Tomyn ran for a third term in the 1944 Alberta general election. He defeated Co-operative Commonwealth candidate L.L. Kostash on the second count to hold his seat.

Tomyn ran for a fourth term in the 1948 Alberta general election. He defeated Co-operative Commonwealth Federation candidate Nick Dushenski by 250 votes.

Tomyn faced Dushenski again in the 1952 election and was defeated in a close race on the second count.

Tomyn attempted a comeback as the Social Credit candidate in the new electoral district of Edmonton Norwood in the 1959 general election. He defeated four other candidates in a landslide.

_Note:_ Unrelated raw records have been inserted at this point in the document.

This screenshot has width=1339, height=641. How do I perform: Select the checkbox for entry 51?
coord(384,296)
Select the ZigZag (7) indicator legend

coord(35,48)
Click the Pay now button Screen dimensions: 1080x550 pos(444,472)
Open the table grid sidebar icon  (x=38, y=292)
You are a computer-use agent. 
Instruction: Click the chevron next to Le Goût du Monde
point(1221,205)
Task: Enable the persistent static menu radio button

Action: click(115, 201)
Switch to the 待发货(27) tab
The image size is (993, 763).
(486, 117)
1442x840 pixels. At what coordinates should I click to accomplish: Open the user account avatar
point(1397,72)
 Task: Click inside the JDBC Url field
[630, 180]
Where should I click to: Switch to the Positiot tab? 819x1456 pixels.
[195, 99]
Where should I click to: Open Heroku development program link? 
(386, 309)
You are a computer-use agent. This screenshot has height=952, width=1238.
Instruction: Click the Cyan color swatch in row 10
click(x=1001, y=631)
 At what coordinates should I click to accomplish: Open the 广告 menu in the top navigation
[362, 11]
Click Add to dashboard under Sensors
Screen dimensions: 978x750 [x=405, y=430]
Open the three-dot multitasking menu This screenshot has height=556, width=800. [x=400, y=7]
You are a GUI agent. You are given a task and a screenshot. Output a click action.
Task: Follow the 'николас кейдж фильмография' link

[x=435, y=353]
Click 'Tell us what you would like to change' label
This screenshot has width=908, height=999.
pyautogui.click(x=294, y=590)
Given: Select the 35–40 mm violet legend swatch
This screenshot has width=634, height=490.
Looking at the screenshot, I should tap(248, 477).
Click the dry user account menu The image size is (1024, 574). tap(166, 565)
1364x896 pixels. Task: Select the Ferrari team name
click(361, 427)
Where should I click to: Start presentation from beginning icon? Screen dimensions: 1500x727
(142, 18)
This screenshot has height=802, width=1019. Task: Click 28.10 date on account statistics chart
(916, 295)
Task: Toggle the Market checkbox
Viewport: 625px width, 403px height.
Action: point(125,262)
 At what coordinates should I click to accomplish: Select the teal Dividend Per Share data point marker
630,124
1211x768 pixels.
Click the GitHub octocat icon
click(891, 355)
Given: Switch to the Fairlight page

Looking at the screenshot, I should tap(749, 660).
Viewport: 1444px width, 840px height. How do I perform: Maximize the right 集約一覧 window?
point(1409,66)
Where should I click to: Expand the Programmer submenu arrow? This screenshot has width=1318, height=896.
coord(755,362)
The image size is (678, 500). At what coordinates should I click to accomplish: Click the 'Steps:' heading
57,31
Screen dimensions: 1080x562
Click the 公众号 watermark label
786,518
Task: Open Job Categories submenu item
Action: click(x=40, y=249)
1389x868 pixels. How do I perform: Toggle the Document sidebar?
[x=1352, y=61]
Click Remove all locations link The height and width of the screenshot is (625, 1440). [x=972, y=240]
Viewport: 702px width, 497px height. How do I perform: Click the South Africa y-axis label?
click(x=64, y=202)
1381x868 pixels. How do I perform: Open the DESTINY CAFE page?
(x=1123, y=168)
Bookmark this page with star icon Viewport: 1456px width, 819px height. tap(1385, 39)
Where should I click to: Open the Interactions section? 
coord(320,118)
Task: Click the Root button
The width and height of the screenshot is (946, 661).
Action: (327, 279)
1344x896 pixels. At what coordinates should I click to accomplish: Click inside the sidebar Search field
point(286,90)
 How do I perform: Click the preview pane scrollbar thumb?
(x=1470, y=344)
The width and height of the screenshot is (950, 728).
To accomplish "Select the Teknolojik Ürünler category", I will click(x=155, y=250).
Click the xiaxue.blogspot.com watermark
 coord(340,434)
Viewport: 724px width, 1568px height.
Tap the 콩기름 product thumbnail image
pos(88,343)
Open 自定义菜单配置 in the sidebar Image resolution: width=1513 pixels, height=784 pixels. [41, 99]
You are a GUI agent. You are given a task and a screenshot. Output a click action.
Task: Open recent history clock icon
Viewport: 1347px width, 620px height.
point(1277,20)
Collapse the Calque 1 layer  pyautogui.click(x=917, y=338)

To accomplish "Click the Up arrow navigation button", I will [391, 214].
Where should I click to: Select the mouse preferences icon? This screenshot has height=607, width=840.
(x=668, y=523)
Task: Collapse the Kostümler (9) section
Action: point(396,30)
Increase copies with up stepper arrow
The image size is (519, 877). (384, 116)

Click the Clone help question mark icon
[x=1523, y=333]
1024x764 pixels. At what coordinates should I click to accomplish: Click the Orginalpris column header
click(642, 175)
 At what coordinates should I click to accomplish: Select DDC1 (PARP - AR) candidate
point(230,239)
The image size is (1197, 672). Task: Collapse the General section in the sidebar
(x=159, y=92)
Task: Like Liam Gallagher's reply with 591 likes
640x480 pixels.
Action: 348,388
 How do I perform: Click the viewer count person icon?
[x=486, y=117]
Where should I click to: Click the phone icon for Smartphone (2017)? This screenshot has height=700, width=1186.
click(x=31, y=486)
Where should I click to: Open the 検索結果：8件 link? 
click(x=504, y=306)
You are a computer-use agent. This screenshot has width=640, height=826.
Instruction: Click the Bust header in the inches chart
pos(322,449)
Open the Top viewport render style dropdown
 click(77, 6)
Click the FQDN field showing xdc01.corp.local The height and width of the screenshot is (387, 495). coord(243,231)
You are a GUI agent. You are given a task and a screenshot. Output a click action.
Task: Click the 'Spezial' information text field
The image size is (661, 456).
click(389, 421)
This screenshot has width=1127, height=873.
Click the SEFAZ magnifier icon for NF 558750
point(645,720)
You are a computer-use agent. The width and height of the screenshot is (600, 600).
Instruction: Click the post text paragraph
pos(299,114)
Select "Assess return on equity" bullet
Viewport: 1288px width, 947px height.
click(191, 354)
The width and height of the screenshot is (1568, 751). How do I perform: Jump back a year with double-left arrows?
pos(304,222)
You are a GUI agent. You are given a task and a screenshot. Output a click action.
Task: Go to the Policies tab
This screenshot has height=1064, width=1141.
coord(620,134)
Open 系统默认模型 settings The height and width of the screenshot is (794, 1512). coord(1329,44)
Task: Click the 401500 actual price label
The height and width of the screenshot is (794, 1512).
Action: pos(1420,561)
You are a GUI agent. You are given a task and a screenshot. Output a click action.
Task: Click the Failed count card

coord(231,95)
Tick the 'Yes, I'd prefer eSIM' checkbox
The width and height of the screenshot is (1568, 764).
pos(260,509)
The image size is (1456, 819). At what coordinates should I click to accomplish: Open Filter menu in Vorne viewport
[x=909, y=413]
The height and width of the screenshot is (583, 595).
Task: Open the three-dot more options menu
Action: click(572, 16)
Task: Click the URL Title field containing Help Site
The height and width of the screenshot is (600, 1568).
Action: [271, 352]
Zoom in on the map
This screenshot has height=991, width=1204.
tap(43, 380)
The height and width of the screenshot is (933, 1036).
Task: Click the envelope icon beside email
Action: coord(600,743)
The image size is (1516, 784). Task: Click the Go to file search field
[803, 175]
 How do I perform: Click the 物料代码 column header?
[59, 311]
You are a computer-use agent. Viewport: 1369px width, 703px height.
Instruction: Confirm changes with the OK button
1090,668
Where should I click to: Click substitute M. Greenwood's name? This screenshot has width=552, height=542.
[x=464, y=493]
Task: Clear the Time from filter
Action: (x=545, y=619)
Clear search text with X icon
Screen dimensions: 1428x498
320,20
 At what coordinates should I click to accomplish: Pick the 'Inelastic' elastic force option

He thus became one of the few persons to have held both urban and rural districts in the Alberta legislature.

In the 1963 Alberta general election, Tomyn's share of the popular vote was significantly reduced since the last election but he was still returned with a comfortable majority.

In the 1967 general election, Tomyn faced NDP candidate and future MLA Grant Notley, whom he defeated by a margin of 1,000 votes.

Tomyn retired from the Alberta Legislature at dissolution in 1971. The length of his service made him the sixth longest-serving member of the Legislative Assembly of Alberta to date. He and Alfred Hooke were the last surviving members of the original Social Credit caucus of 1935, though Hooke served in the legislature for the entirety of the 36-year Socred dynasty.